AI Enters “Bubble Territory”
The historical evolution of fiber optic technology and the destructive mania shown by early investors in networks that quickly became obsolete should be a lesson for those watching the rise of the AI “revolution.” There is clear value in increasing the ability of software to generate creative content, or to automate repetitive tasks, or to process verbal and written communication. There is, however, no value in the current investment and scaling of AI systems for most industries.

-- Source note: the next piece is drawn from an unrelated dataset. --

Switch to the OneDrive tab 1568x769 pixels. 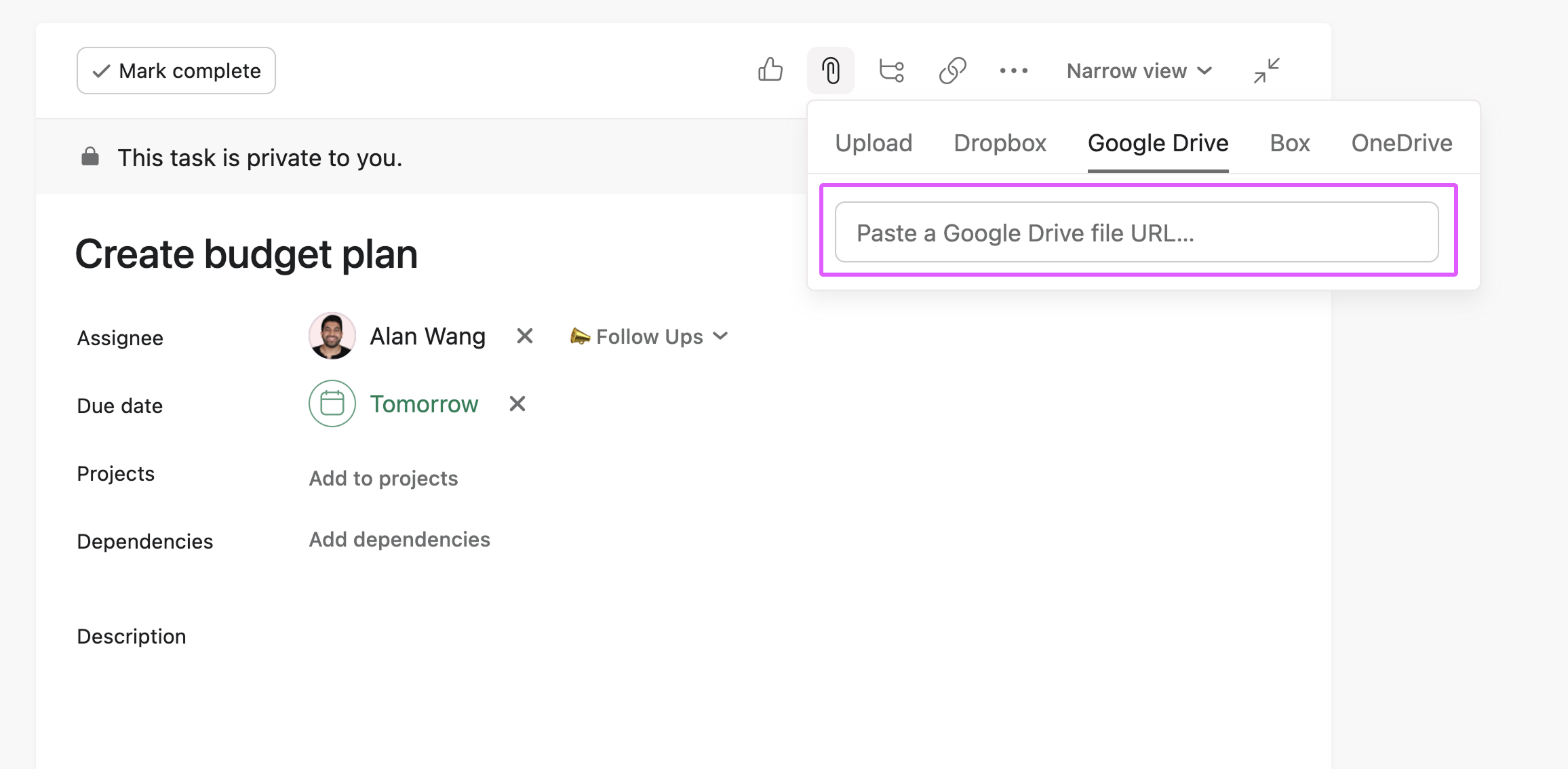[x=1401, y=142]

AI investments that cannot be monetized today become a sunk cost and a perpetual drag on future income. Companies spending billions on AI chips purchased at today’s peak pricing will find that price inevitably drops as new generations of chips are introduced that are cheaper and perform better. Massive AI investments made today without a strategy to monetize AI immediately will create expensive, obsolete systems in the same manner as was the mad rush to embrace fiber optic technology 25 years ago.
Who’s Actually Making Money in AI?
As a leader in AI processor hardware and software, NVIDA has been enjoying quite a spike in business due to its ever evolving graphics processor unit (GPU) chipsets and ongoing development of neural networks intended to replicate human thinking through what is called “machine learning.”

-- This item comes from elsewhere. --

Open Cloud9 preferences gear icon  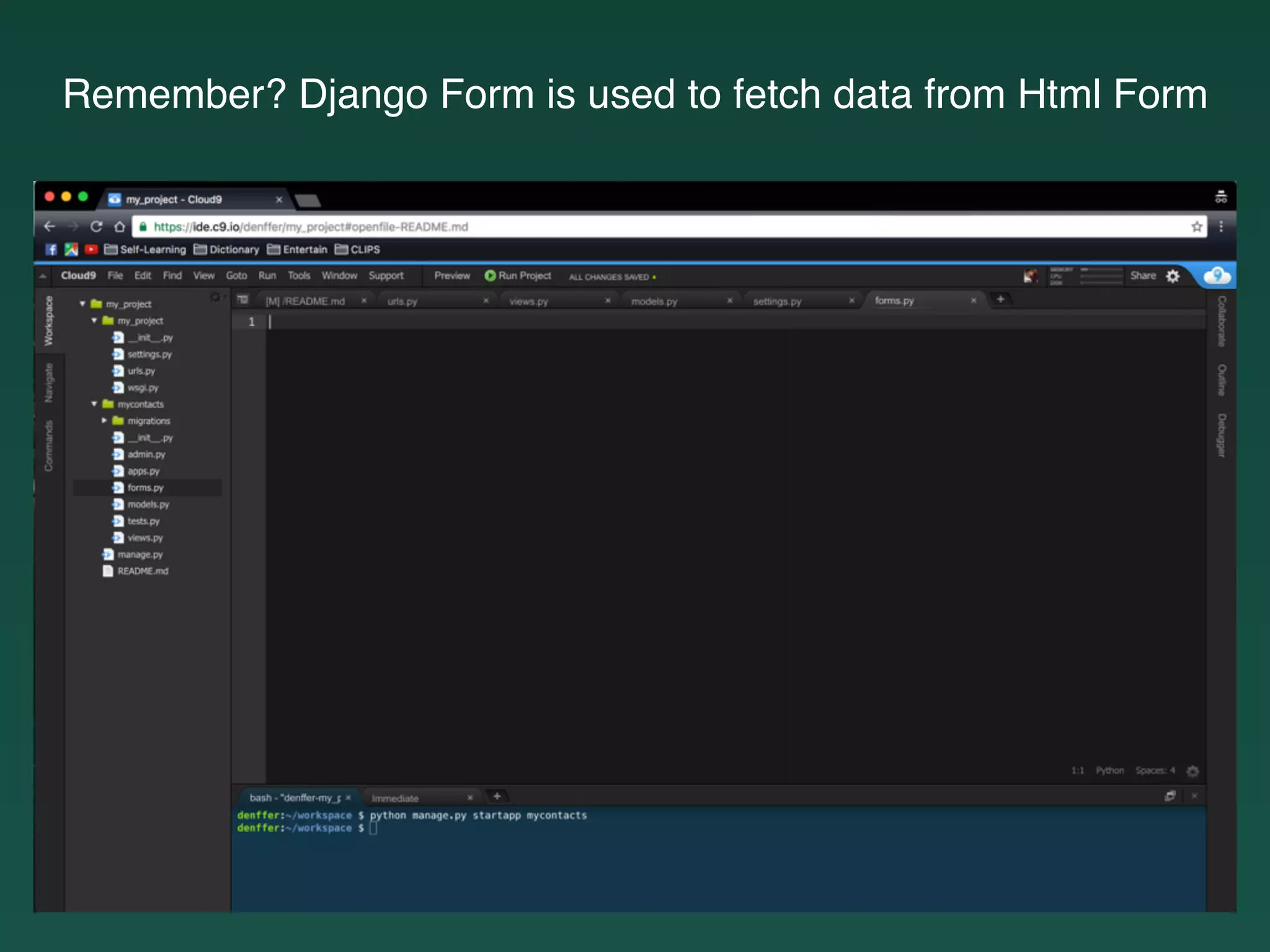[1173, 276]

Year-over-year, NVIDIA stock has grown over 200 percent and its market cap is an astounding $3.22 trillion as of this writing. The company’s 750,000 square foot headquarters in Santa Clara is the embodiment of a hard charging, dominant player in the AI and computer gaming business space.
It looks like NVIDIA figured out how to monetize AI as one of the market’s first movers. It’s new Blackwell B200 GPU chip is expected to sell at around $40,000 apiece. The company is poised to sell AI systems to data-driven Google, Microsoft, and Amazon. Those systems will become obsolete in around 24 months, then NVIDIA sells them newer, faster replacement systems. Over and over again. Good for NVIDIA.

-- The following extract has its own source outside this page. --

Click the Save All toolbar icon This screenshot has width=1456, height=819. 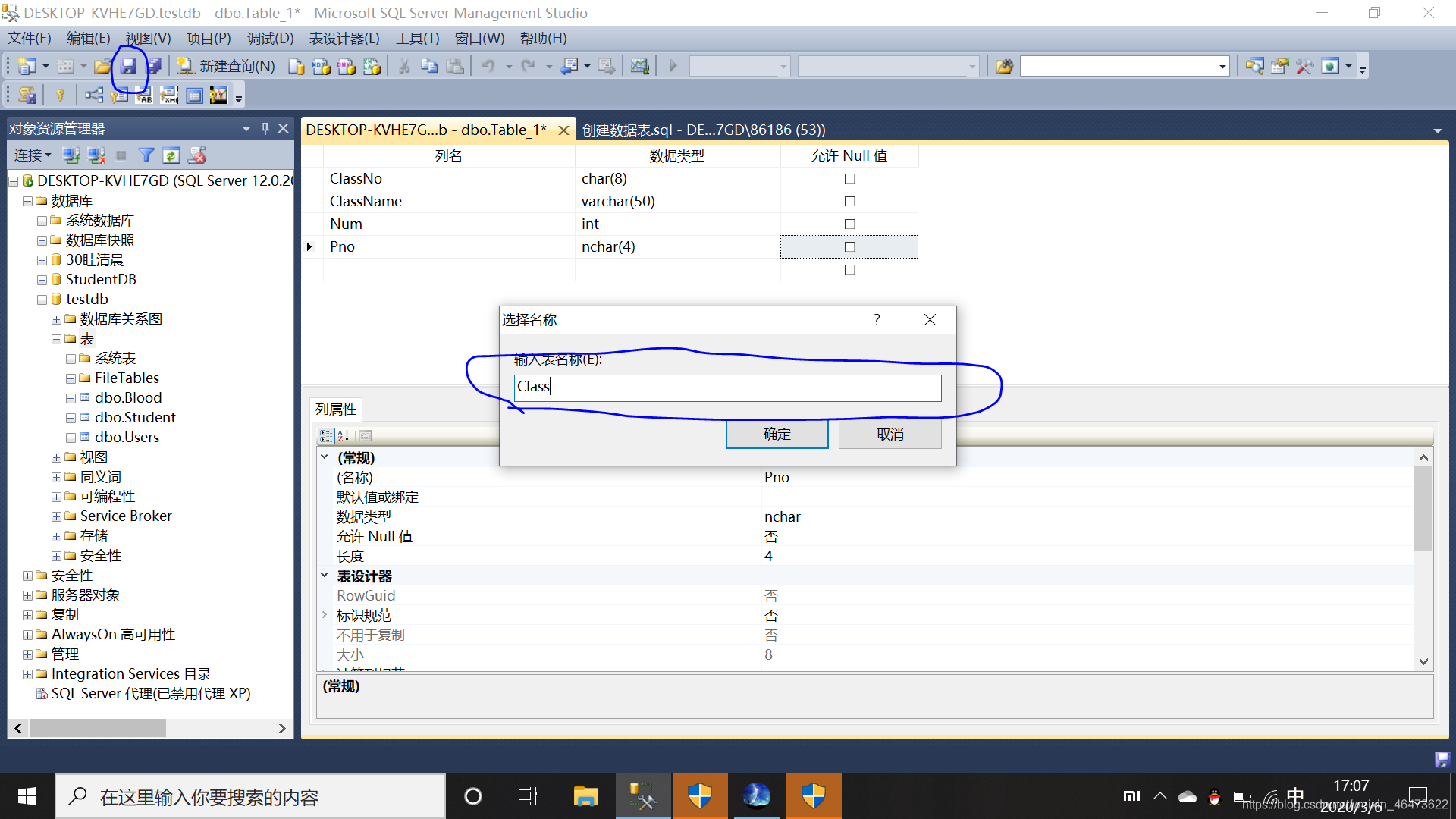point(154,67)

Everyone else needs to tread carefully. The purchase of expensive AI systems has to fall in tandem with a solid strategy to make money today, not in two years, not in six months. Today.
It’s a common predicament we find ourselves in with just about all advanced technology (and in the computer world in particular). You pay today’s price for a given level of performance but tomorrow’s solution is almost certain to provide better performance for less cost, thus if you build out something that is going to take a year or so to produce revenue you will likely get crushed by your competition who builds out later when they have a revenue stream that can be generated immediately using better, cheaper technology.
AI is no different, and in fact, it might be worse because there is effectively no revenue model that exists for AI today in most applications. It is highly speculative, based on the assumption that customers will show up and be willing to pay for AI processing in the future.
The Takeaway
The most important lesson from the aforementioned fiber optics mania is that the bigger the profit potential, the less critical judgment for investment is used. Fear of missing out, or FOMO, is a cruel motivator.
Today, AI is an expensive luxury technology intended for deep pocketed corporations that have the financial wherewithal to play in that rarefied air. Someday, of course, the revenue models for profitable AI systems will appear. Smart business leaders should hold off on such investments until a time arrives at which they can generate revenue right away.
Otherwise, they’ll find themselves in a similar – or worse – predicament to those fiber optics investors in 2001. FOMO!